No es una cuestión de generalizar, algo que se estima en
cada nota que habla de una generación. Primero, porque los jóvenes que han
dicho estas cosas son los que, valga la redundancia, lo han dicho. Segundo
porque ya le decimos millennials a cualquier cosa. Y tercero porque los jóvenes
no son todos iguales, al igual que usted o yo.
Pero como ya he escuchado cosas similares también por estas
tierras, temiendo el riesgo de que nos pongamos a hacer un ejercicio
revisionista que nos haga mierda las escenas felices de nuestra juventud, voy
primero.
Una chica rica deja plantado a su prometido en el altar.

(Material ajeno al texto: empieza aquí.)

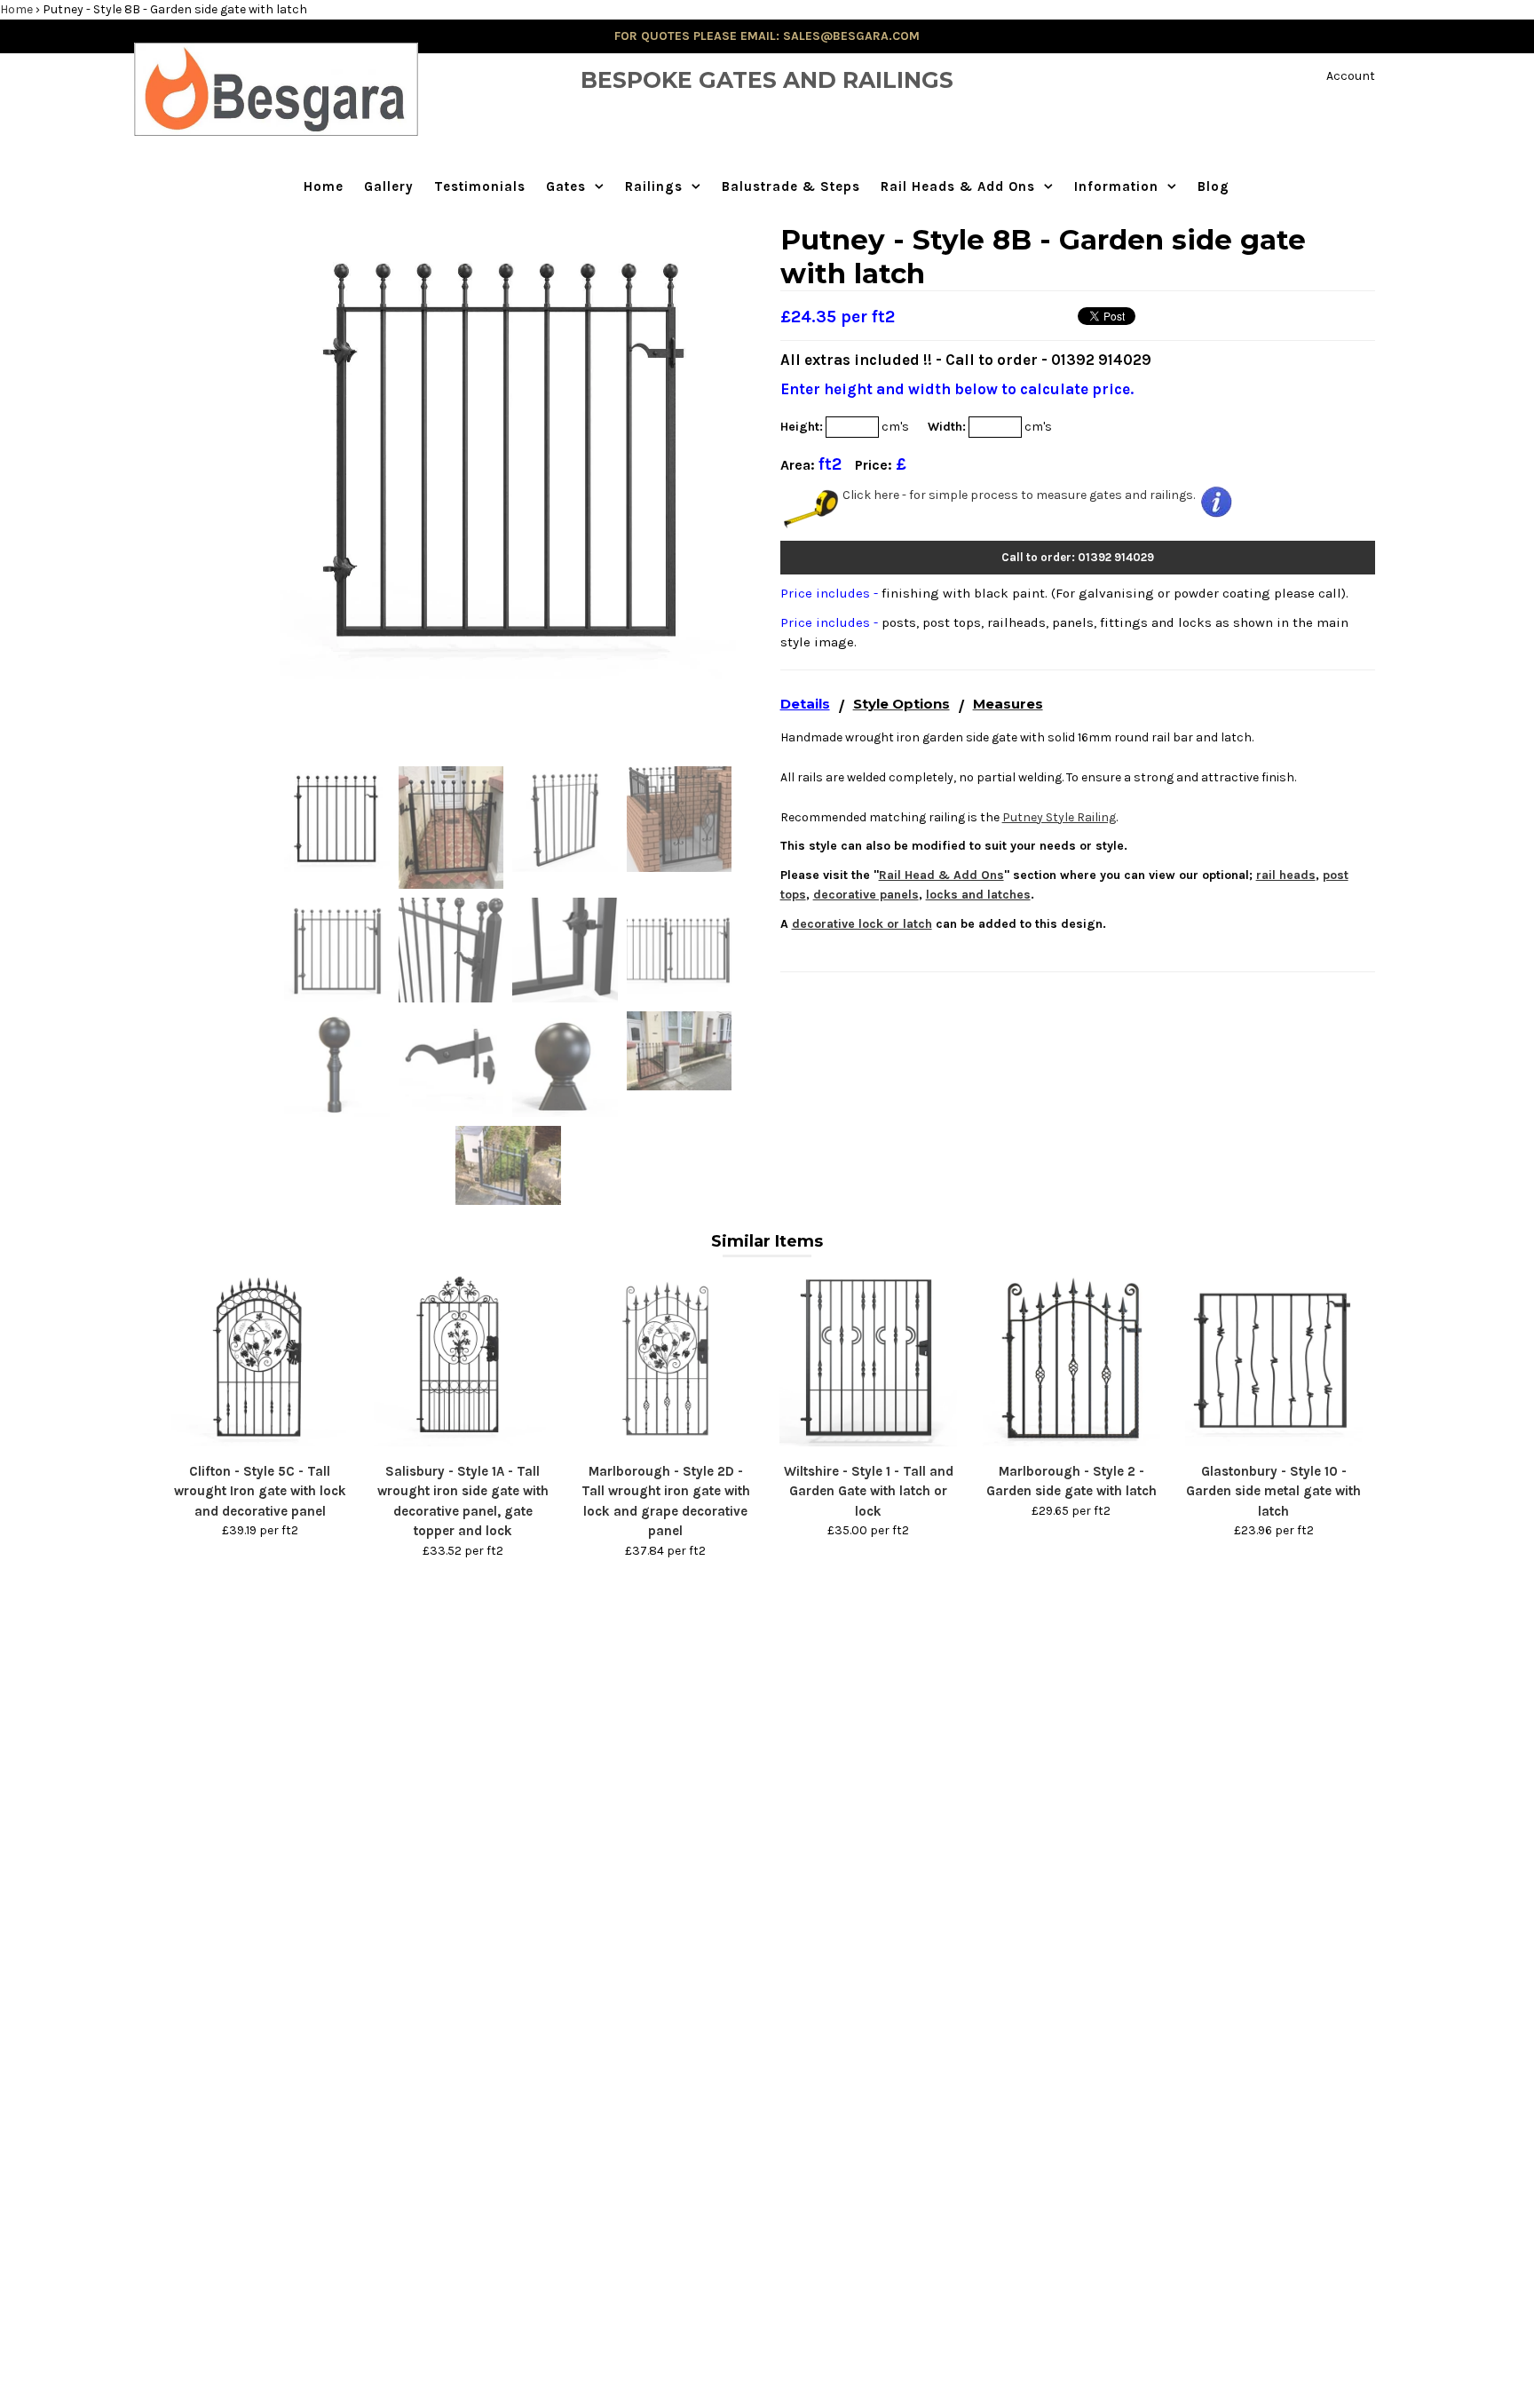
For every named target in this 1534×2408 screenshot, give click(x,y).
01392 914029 (1101, 359)
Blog (1214, 186)
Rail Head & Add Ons (941, 875)
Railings (654, 186)
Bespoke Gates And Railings (767, 80)
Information (1116, 186)
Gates (566, 186)
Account (1350, 75)
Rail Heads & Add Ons (958, 186)
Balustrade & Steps (791, 186)
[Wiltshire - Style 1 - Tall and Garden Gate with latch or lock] (868, 1442)
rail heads (1286, 875)
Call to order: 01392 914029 (1077, 557)
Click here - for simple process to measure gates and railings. (1018, 495)
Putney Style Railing (1059, 817)
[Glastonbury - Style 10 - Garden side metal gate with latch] (1274, 1442)
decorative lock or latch (862, 923)
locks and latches (978, 894)
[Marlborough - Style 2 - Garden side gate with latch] (1071, 1442)
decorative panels (866, 894)
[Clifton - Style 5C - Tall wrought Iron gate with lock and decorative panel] (260, 1442)
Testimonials (480, 186)
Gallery (389, 186)
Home (16, 9)
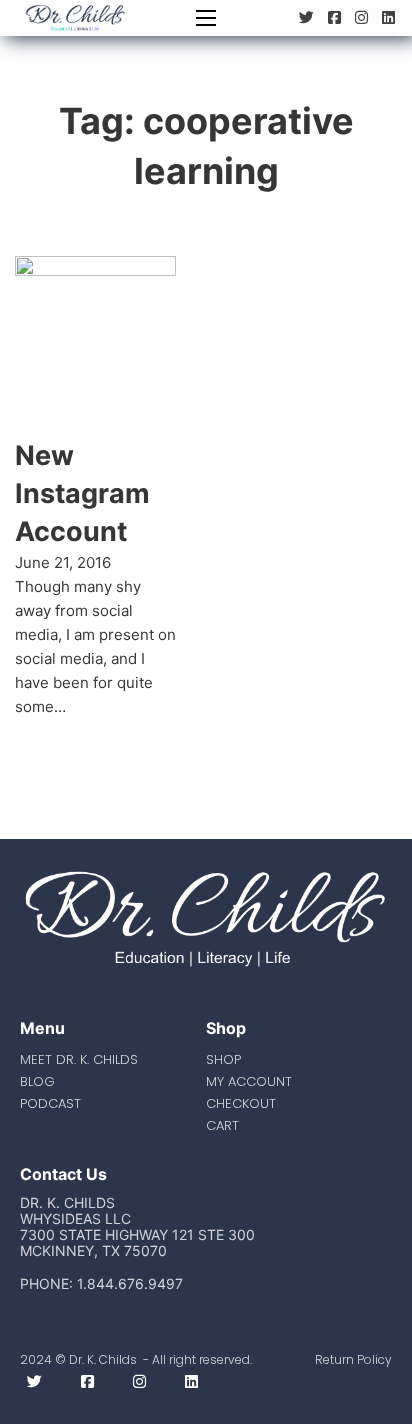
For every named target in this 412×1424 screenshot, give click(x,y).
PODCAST (50, 1103)
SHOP (223, 1059)
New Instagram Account (82, 493)
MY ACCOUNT (249, 1081)
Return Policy (353, 1359)
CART (222, 1125)
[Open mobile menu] (206, 18)
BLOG (37, 1081)
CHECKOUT (241, 1103)
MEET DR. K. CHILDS (79, 1059)
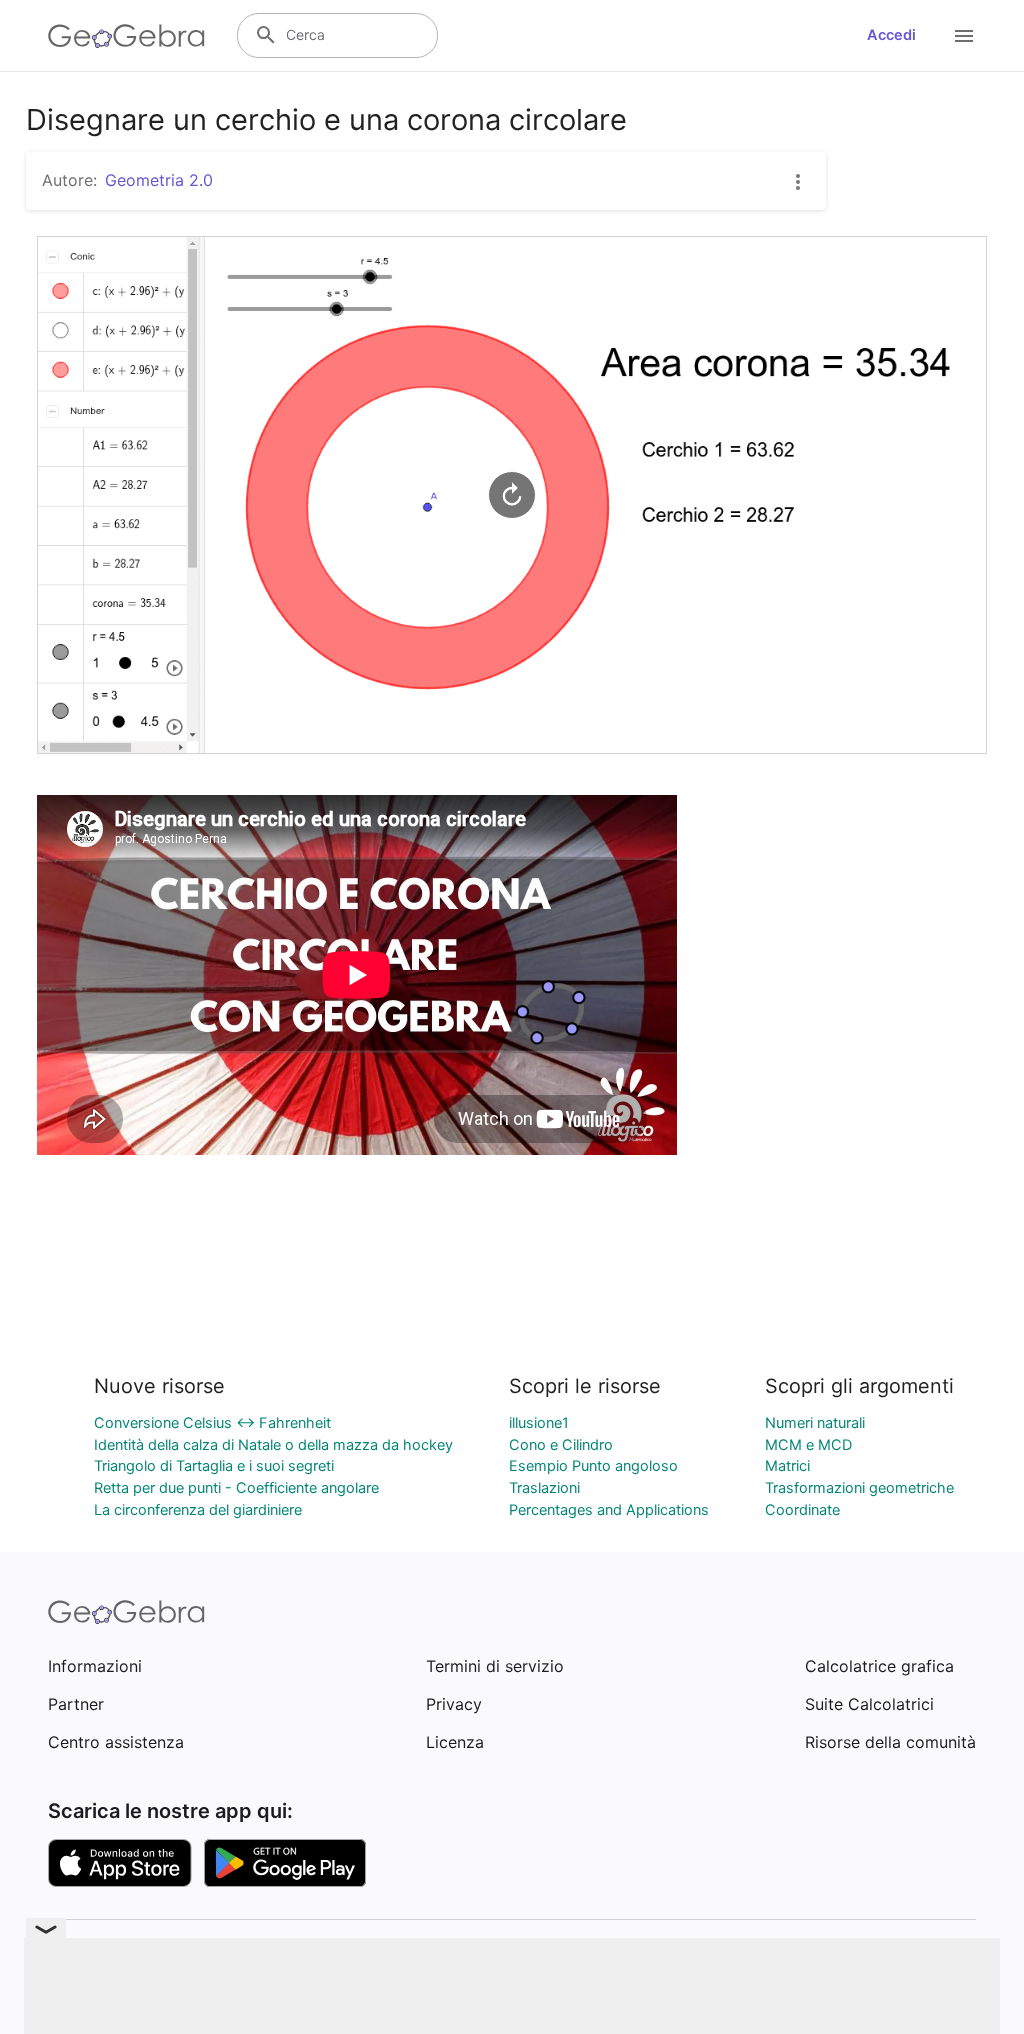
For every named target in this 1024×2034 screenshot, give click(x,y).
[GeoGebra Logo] (126, 36)
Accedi (891, 35)
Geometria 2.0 (159, 180)
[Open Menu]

Enemistada con la familia, termina por aceptar un trabajo de camarera en una
cafetería de barrio.
Un joven profesor judío acepta, emocionado, participar de un
trío sexual con su también joven esposa y la profesora de yoga de esta, todo
para descubrir que su mujer es lesbiana. Una vez divorciados, se entera que su
flamante ex está embarazada de él. Ella se casa con su profesora y, junto a él,
conforman una familia a su modo.
Un hijo de inmigrantes italianos, único varón entre cientos
de hermanas, sueña con ser actor. Mujeriego a más no poder, las pocas veces que
se enamora es el hombre más feliz del mundo. Y el que más sufre.
Una chica se va de su hogar siendo adolescente, luego de que
su madre se suicidara y su padre terminara preso. Vive en la calle de la
basura. De adulta descubrirá que su verdadera madre era la amiga de quien la
crió y que su verdadero padre era su padre adoptivo.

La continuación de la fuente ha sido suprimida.